* INSTRUCTIONS TO FOLLOW: Reproduce exactly the span of lines beginning at the one with "The height and" and ending at the last line of the data below, omitting pictures.

* RECORDS PROVIDED:
━━━━━━━━━━━━━━━━━━━━
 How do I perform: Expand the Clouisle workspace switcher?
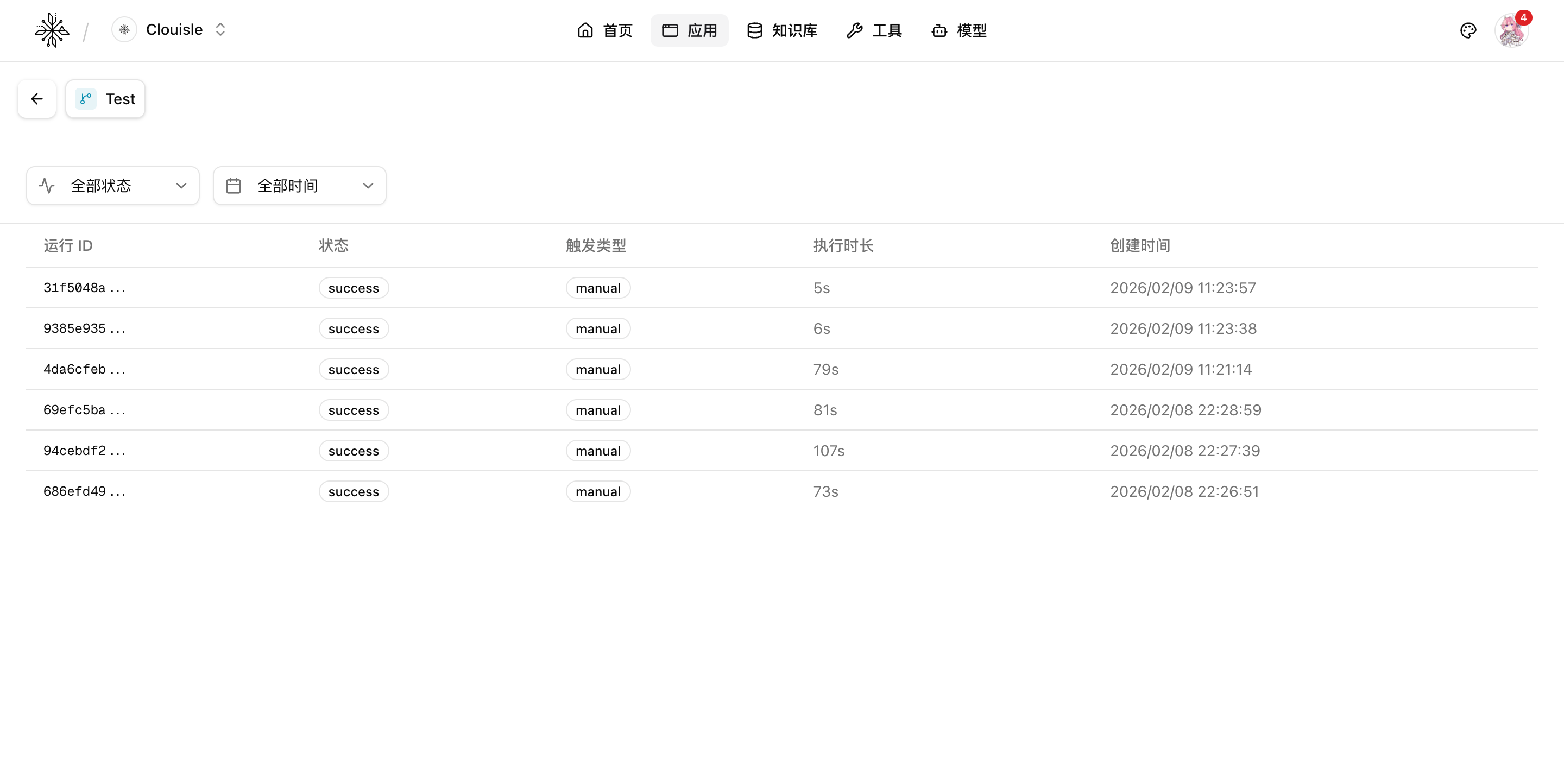coord(220,30)
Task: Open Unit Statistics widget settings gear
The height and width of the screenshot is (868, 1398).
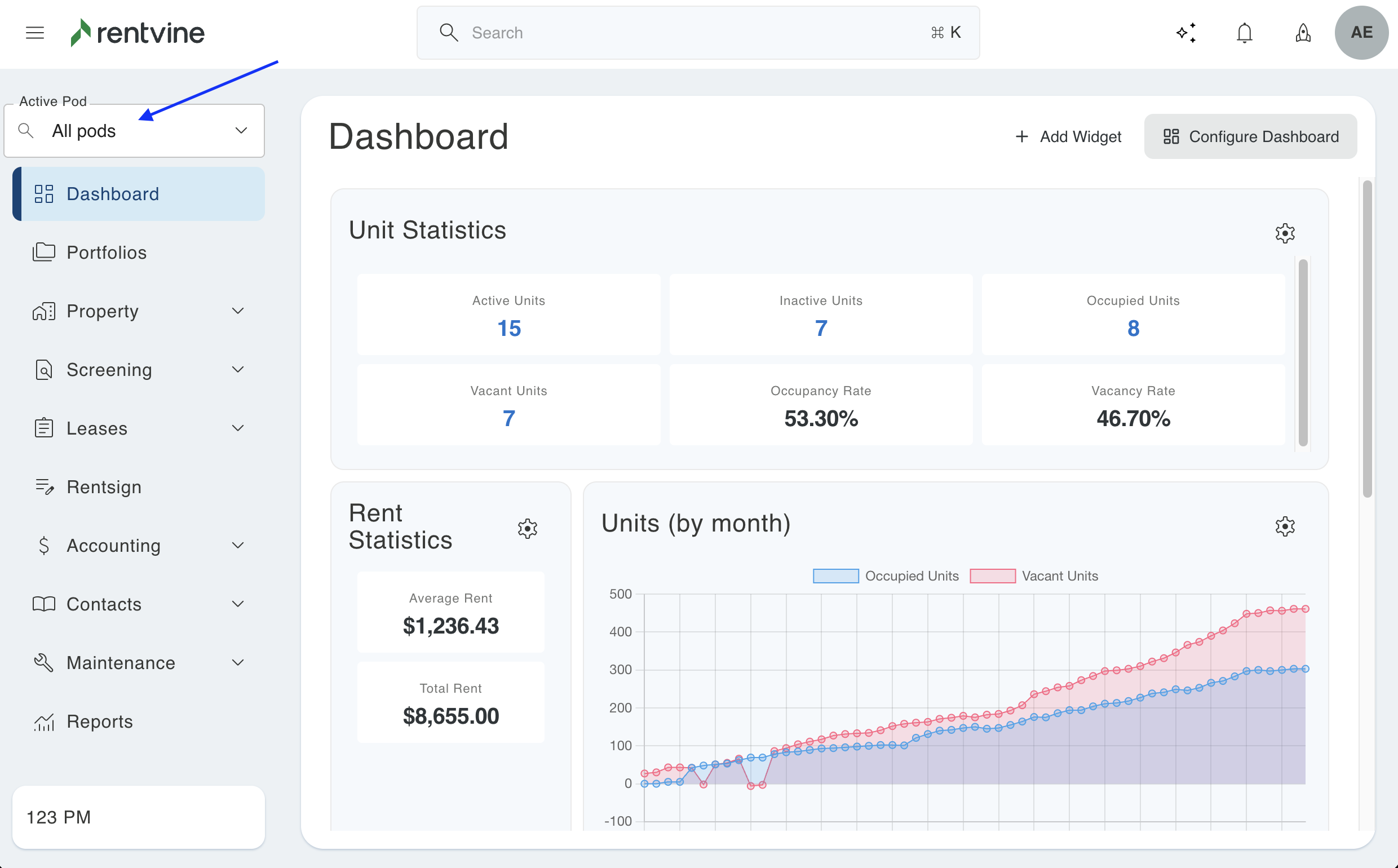Action: click(1285, 233)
━━━━━━━━━━━━━━━━━━━━
* TASK ANSWER:
The height and width of the screenshot is (868, 1398).
Action: click(1285, 233)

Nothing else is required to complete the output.